Commenting on results released today, Dr Mary Bousted, Joint General Secretary of the National Education Union, said:
“Congratulations to all students receiving GCSE, BTEC and other level 2 vocational results today. The hard work and effort that has gone into these results means students should be truly proud of their fantastic achievements, particularly given the adversity and disruption they’ve faced throughout their courses.
“Every grade is evidenced by examples of students’ work and performance and so everyone can rely on these grades to help students move on to their next step. Like with A-Level results on Tuesday, any talk of different profiles of grades must take into account an understanding that the system used this year was different to both last year and other years previously. To make comparisons without this understanding would be inaccurate.
“A-Level results on Tuesday also demonstrated just how well grades awarded by schools and colleges reflected students’ work. Ofqual said that on checking the evidence that backed up the grades, exam boards asked schools and colleges to reconsider less than 1% of grades submitted. No matter the proportions of grades nationally, this means that schools and colleges have clearly submitted well-evidenced, reasonable grades for students.
“It is refreshing to know that all students will receive a grade based on their own work and their own merit. In a normal year, the number of top grades is a relatively fixed proportion and the decision about which grade a student gets comes down to where they sit in the rank of order of exams scores. This year’s grades, being evidenced by example of students’ work, arguably tell you far more about what each individual knows and can do.

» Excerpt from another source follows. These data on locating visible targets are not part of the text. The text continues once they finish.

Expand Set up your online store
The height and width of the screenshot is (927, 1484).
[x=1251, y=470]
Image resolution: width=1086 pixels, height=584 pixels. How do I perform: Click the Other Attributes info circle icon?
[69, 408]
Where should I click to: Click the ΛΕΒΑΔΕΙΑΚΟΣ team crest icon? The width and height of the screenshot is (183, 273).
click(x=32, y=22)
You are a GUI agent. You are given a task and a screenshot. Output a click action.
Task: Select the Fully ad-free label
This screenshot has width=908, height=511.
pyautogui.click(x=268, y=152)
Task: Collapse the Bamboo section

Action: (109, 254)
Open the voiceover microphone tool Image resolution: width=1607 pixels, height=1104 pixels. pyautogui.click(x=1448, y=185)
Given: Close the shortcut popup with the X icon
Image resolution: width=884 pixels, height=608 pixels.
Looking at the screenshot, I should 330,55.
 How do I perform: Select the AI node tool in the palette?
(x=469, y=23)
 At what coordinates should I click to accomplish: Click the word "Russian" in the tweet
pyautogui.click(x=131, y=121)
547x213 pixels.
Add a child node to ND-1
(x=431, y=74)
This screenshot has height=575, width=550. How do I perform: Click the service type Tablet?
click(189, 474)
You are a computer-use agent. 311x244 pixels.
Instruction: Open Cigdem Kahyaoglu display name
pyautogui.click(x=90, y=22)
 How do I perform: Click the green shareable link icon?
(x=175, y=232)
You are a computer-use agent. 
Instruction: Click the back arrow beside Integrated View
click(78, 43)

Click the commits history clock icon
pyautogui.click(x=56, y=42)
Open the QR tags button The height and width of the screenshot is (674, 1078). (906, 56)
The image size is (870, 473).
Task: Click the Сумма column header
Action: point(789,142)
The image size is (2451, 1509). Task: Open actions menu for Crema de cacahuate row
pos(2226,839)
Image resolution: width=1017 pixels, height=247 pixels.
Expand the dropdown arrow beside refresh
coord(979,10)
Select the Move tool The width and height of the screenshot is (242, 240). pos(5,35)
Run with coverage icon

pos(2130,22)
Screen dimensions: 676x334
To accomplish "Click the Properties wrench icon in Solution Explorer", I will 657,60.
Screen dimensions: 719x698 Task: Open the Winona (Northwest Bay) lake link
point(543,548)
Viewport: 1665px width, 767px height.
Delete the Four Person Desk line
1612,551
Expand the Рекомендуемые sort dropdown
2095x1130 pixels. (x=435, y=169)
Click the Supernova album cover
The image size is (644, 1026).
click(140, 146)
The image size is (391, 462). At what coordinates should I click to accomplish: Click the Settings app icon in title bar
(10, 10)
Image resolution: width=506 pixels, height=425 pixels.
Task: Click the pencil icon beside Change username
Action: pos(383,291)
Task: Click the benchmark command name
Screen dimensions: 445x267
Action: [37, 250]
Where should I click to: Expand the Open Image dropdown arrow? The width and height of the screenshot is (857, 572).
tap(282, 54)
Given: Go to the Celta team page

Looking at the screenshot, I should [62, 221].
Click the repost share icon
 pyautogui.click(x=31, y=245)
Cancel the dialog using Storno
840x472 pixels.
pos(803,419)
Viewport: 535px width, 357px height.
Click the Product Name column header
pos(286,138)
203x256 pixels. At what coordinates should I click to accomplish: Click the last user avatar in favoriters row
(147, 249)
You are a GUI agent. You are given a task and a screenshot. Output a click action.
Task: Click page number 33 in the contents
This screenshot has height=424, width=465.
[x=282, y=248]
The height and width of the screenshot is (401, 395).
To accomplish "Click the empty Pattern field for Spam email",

“Due to this phenomenon in normal years, NEU members are clear that lessons from the pandemic can be learned which could improve the assessment system in England and make grading standards more meaningful and robust. As such, the NEU is supporting an independent commission on assessment and qualifications, chaired by Professor Louise Hayward of the University of Glasgow, which seeks to meet the future needs of students, teachers, our economy and our society.
"This is by no means the end of the road for these students' education recovery. We need to see sustainable learning for them as they progress to the next stage, so that they can be properly supported as we emerge from the pandemic. This calls for significantly better funding than has been pledged by government.
“The workload that was thrust upon students and teachers alike, to ensure grades arrived today, cannot be ignored. Information about how to award grades in the absence of exams came to them far too late and, before that, there was a shameful refusal by government to offer any kind of Plan B. This negligence is continuing into 2022 with no hint from government of a contingency plan, when one is surely needed. We demand Gavin Williamson urgently lays out plans for grading next summer, to avoid a repeat of the unacceptable chaos and workload caused by him this year.”